INPUT MATERIAL Start Marker
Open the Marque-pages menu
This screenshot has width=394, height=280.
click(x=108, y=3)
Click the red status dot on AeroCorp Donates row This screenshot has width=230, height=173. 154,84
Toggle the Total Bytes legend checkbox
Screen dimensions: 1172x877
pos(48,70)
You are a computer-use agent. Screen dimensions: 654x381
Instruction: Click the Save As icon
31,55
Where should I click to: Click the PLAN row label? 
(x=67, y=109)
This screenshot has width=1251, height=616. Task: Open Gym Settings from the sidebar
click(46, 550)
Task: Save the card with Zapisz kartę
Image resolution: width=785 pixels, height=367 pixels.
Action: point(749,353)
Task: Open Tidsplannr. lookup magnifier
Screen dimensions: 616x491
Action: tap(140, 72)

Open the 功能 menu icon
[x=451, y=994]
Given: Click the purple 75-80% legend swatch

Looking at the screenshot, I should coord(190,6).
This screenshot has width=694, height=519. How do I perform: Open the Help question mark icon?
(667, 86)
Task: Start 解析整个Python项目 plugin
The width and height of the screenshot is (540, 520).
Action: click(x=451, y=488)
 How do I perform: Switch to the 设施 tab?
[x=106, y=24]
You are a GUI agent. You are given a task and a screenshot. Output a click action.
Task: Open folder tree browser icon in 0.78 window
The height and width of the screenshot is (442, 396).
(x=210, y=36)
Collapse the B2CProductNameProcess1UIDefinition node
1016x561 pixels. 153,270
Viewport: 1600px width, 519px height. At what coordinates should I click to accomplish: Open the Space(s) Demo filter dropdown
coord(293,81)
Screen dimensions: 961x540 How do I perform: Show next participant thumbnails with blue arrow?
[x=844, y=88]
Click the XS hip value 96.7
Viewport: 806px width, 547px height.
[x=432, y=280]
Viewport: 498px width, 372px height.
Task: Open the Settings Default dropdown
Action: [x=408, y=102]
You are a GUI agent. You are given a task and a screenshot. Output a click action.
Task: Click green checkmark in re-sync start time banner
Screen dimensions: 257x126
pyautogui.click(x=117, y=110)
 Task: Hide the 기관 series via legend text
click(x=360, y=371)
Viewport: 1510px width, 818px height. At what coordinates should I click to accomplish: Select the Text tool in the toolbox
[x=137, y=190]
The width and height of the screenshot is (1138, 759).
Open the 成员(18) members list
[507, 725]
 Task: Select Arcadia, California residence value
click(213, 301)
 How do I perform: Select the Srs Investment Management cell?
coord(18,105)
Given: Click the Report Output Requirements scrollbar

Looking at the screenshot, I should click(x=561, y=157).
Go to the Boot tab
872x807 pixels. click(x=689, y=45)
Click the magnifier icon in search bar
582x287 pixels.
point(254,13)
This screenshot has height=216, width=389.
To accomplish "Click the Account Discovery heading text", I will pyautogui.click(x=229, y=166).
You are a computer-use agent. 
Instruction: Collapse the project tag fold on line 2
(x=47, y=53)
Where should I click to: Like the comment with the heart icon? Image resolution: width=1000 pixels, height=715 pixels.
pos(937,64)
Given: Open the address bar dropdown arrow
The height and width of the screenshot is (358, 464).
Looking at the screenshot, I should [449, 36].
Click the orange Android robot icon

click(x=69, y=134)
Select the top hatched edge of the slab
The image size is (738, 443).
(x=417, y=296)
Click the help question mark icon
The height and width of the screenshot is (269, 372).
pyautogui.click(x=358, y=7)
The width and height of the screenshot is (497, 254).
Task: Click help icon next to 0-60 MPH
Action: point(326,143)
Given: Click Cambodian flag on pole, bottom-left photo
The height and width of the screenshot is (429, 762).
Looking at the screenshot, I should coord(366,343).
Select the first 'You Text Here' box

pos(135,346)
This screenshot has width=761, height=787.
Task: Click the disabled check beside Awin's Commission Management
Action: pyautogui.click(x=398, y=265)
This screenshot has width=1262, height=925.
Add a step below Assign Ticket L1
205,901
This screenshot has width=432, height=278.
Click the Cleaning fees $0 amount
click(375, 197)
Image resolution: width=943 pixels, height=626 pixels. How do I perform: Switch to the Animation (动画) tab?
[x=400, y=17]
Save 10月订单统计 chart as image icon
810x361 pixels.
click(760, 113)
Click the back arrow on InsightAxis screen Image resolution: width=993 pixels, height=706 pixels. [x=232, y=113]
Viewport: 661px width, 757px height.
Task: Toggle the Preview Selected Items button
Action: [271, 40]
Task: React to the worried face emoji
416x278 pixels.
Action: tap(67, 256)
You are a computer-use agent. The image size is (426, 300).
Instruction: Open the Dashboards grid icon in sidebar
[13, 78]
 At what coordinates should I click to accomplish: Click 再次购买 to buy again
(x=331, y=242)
INPUT MATERIAL End Marker
TASK OBJECTIVE
All of the material above needs to be copied exactly.

RESPONSE
Open the Marque-pages menu
This screenshot has width=394, height=280.
click(x=108, y=3)
Click the red status dot on AeroCorp Donates row This screenshot has width=230, height=173. 154,84
Toggle the Total Bytes legend checkbox
Screen dimensions: 1172x877
pos(48,70)
You are a computer-use agent. Screen dimensions: 654x381
Instruction: Click the Save As icon
31,55
Where should I click to: Click the PLAN row label? 
(x=67, y=109)
This screenshot has width=1251, height=616. Task: Open Gym Settings from the sidebar
click(46, 550)
Task: Save the card with Zapisz kartę
Image resolution: width=785 pixels, height=367 pixels.
Action: point(749,353)
Task: Open Tidsplannr. lookup magnifier
Screen dimensions: 616x491
Action: tap(140, 72)

Open the 功能 menu icon
[x=451, y=994]
Given: Click the purple 75-80% legend swatch

Looking at the screenshot, I should coord(190,6).
This screenshot has width=694, height=519. How do I perform: Open the Help question mark icon?
(667, 86)
Task: Start 解析整个Python项目 plugin
The width and height of the screenshot is (540, 520).
Action: click(x=451, y=488)
 How do I perform: Switch to the 设施 tab?
[x=106, y=24]
You are a GUI agent. You are given a task and a screenshot. Output a click action.
Task: Open folder tree browser icon in 0.78 window
The height and width of the screenshot is (442, 396).
(x=210, y=36)
Collapse the B2CProductNameProcess1UIDefinition node
1016x561 pixels. 153,270
Viewport: 1600px width, 519px height. At what coordinates should I click to accomplish: Open the Space(s) Demo filter dropdown
coord(293,81)
Screen dimensions: 961x540 How do I perform: Show next participant thumbnails with blue arrow?
[x=844, y=88]
Click the XS hip value 96.7
Viewport: 806px width, 547px height.
[x=432, y=280]
Viewport: 498px width, 372px height.
Task: Open the Settings Default dropdown
Action: [x=408, y=102]
You are a GUI agent. You are given a task and a screenshot. Output a click action.
Task: Click green checkmark in re-sync start time banner
Screen dimensions: 257x126
pyautogui.click(x=117, y=110)
 Task: Hide the 기관 series via legend text
click(x=360, y=371)
Viewport: 1510px width, 818px height. At what coordinates should I click to accomplish: Select the Text tool in the toolbox
[x=137, y=190]
The width and height of the screenshot is (1138, 759).
Open the 成员(18) members list
[507, 725]
 Task: Select Arcadia, California residence value
click(213, 301)
 How do I perform: Select the Srs Investment Management cell?
coord(18,105)
Given: Click the Report Output Requirements scrollbar

Looking at the screenshot, I should click(x=561, y=157).
Go to the Boot tab
872x807 pixels. click(x=689, y=45)
Click the magnifier icon in search bar
582x287 pixels.
point(254,13)
This screenshot has height=216, width=389.
To accomplish "Click the Account Discovery heading text", I will pyautogui.click(x=229, y=166).
You are a computer-use agent. 
Instruction: Collapse the project tag fold on line 2
(x=47, y=53)
Where should I click to: Like the comment with the heart icon? Image resolution: width=1000 pixels, height=715 pixels.
pos(937,64)
Given: Open the address bar dropdown arrow
The height and width of the screenshot is (358, 464).
Looking at the screenshot, I should [449, 36].
Click the orange Android robot icon

click(x=69, y=134)
Select the top hatched edge of the slab
The image size is (738, 443).
(x=417, y=296)
Click the help question mark icon
The height and width of the screenshot is (269, 372).
pyautogui.click(x=358, y=7)
The width and height of the screenshot is (497, 254).
Task: Click help icon next to 0-60 MPH
Action: point(326,143)
Given: Click Cambodian flag on pole, bottom-left photo
The height and width of the screenshot is (429, 762).
Looking at the screenshot, I should coord(366,343).
Select the first 'You Text Here' box

pos(135,346)
This screenshot has width=761, height=787.
Task: Click the disabled check beside Awin's Commission Management
Action: pyautogui.click(x=398, y=265)
This screenshot has width=1262, height=925.
Add a step below Assign Ticket L1
205,901
This screenshot has width=432, height=278.
Click the Cleaning fees $0 amount
click(375, 197)
Image resolution: width=943 pixels, height=626 pixels. How do I perform: Switch to the Animation (动画) tab?
[x=400, y=17]
Save 10月订单统计 chart as image icon
810x361 pixels.
click(760, 113)
Click the back arrow on InsightAxis screen Image resolution: width=993 pixels, height=706 pixels. [x=232, y=113]
Viewport: 661px width, 757px height.
Task: Toggle the Preview Selected Items button
Action: [271, 40]
Task: React to the worried face emoji
416x278 pixels.
Action: tap(67, 256)
You are a computer-use agent. The image size is (426, 300).
Instruction: Open the Dashboards grid icon in sidebar
[13, 78]
 At what coordinates should I click to accomplish: Click 再次购买 to buy again
(x=331, y=242)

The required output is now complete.